Sujet : Re: The "leading zero means octal" thing...
De : saitology9 (at) *nospam* gmail.com (saito)
Groupes : comp.lang.tcl comp.unix.shell comp.editorsDate : 05. Jan 2025, 22:35:27
Autres entêtes
Organisation : A noiseless patient Spider
Message-ID : <vletuv$17djb$1@dont-email.me>
References : 1
User-Agent : Mozilla Thunderbird
On 1/4/2025 5:14 PM, Kenny McCormack wrote:
First of all, yes, I know this is all standardized and it is based on
legacy C conventions and it can't be changed and so on and so forth.
But if not a bug, it is certainly a misfeature.

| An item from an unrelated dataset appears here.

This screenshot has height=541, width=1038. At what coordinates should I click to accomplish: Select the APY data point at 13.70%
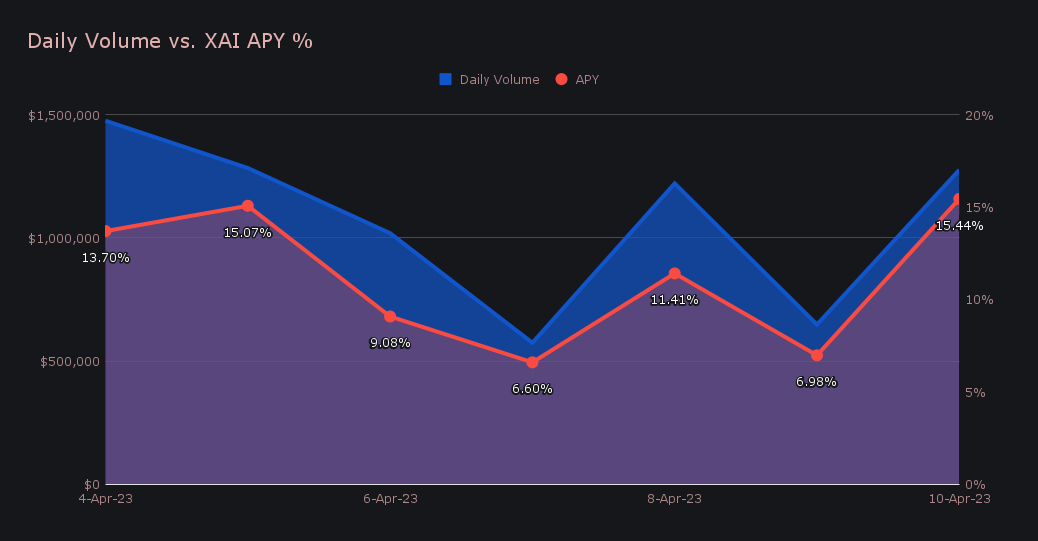click(x=106, y=232)
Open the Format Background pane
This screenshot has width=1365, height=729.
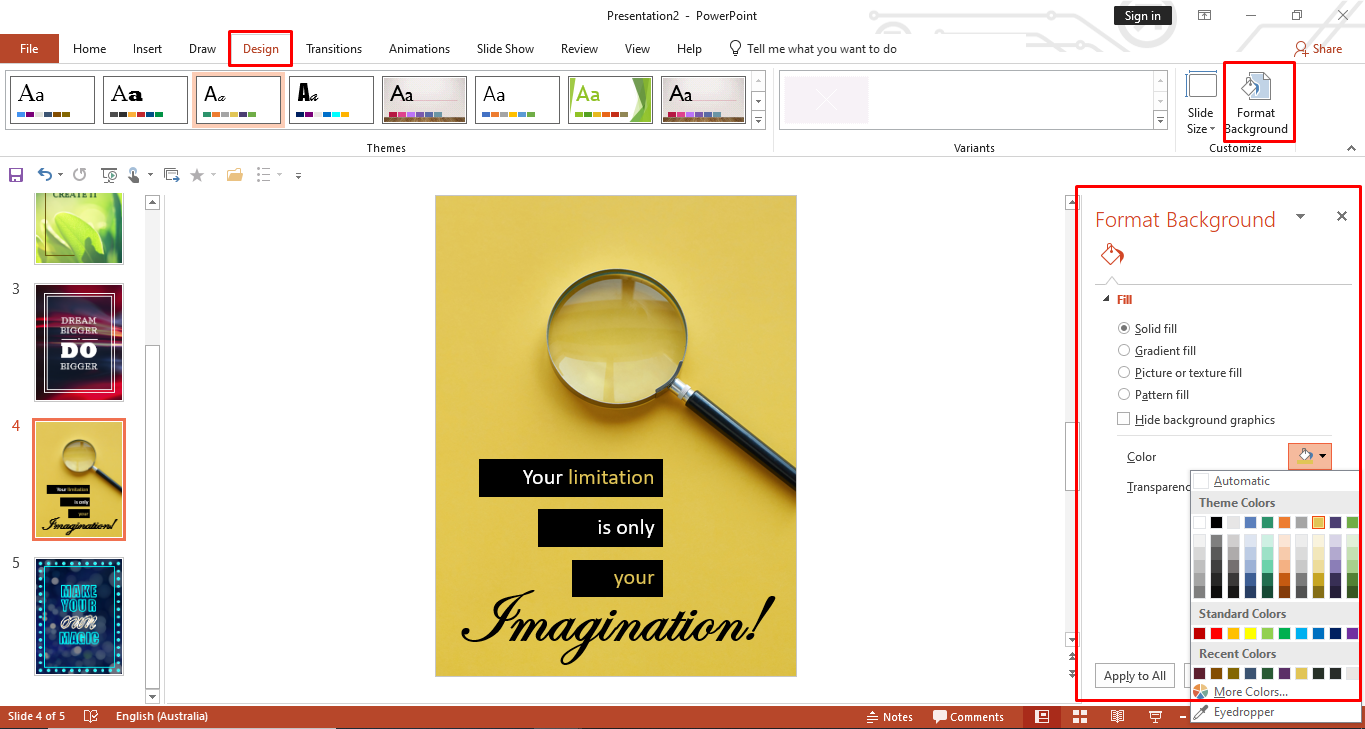coord(1256,103)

I am referring, of course, to the convention that a number with a leading
zero is interpreted as octal. I can't count the number of times I've been
bitten by this - in various languages/environments all across the Unix
ecosystem. Note the choice of newsgroups above - I have been affected by
this in each of these environments - most recently in Tcl (Expect) and in
the VIM editor.
I can't help but think that this may be related to your post regarding time calculation. I had left this quote in my reply:
There is an interesting "octal" problem left as an exercise 🙂
This was exactly the exercise as well. "clock format" leaves leading zeros in the result depending on what time it was. It is missing "string trimleft" calls which I'd discovered after some test runs before posting.